A simple and easy-to-use male contraception gel will soon begin a clinical trial for effectiveness, with researchers planning to enroll over 400 couples to see if this approach can achieve the result of preventing pregnancies.
The gel, which would be applied to the shoulders and back of the male, contains two main active principles: testosterone and the progestin compound segesterone acetate. Progestin blocks the natural production of testosterone in the testes, with the goal of reducing the production of sperm to non-existent levels.
The presence of testosterone in the gel is to make sure that the hormone remains at normal levels in the bloodstream. Without it, normal sex drive and other functions may likely be affected. This formulation has been given the name NES/T.
The clinical trial will involve 420 couples and will follow them for up to 23 months. Male volunteers will use the gel daily for four to 12 weeks to determine if the formulation is tolerable and has no unacceptable side effects. This phase can last to up 16 weeks if sperm levels have not declined sufficiently.
Once the desired threshold level for the sperm count is reached, the couple will use the gel as the sole method of contraception. This phase will test if the gel is actually effective at preventing pregnancies. The couples will be followed for a year during this phase.

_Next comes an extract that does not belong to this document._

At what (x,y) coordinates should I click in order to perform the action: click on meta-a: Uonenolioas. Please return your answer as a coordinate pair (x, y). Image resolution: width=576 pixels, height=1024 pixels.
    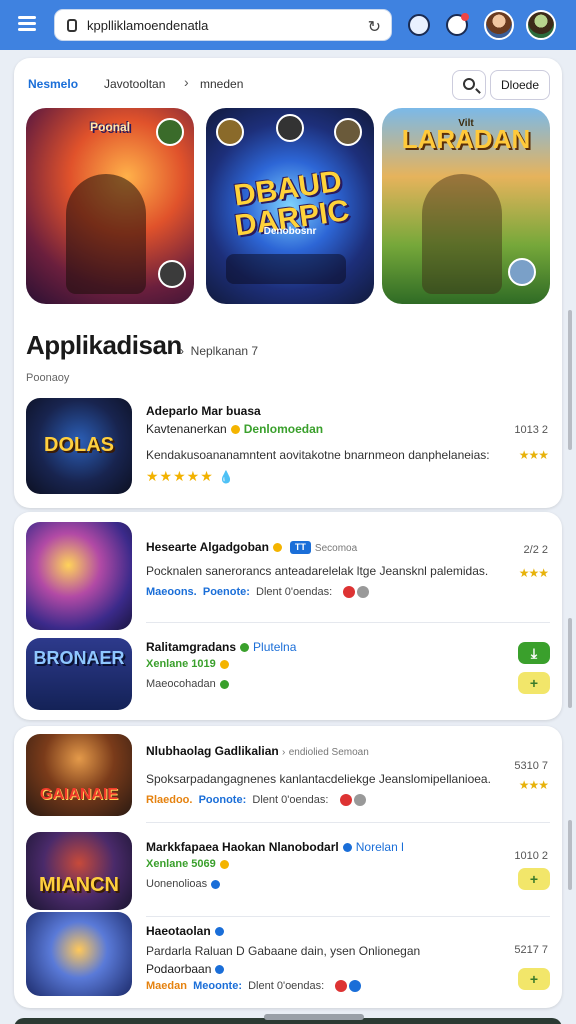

When they stop using the gel, the male partners will continue to be observed for an additional 24 weeks after the interruption of the contraceptive to quantify the reversibility of the formulation.
“Many women cannot use hormonal contraception and male contraceptive methods are [currently] limited to vasectomy and condoms,” study investigator Dr Diana Blithe chief of National Institute of Child Health and Human Development’s (NICHD) Contraceptive Development Program, said in a statement. “A safe, highly effective and reversible method of male contraception would fill an important public health need.”
There are many possible male contraceptives in various different forms currently in development – including another gel, various pills, an injection, and an implant that acts as a switch – though not many that have gone on to the crucial clinical trial stage.
So this is good news that a trial such as this is going forward, and an important step towards equal contraceptive responsibility. The contraceptive pill has been extremely important in changing women’s lives despite many experiencing unpleasant side effects. But since it takes two to procreate, the burden of contraception should be equally shared.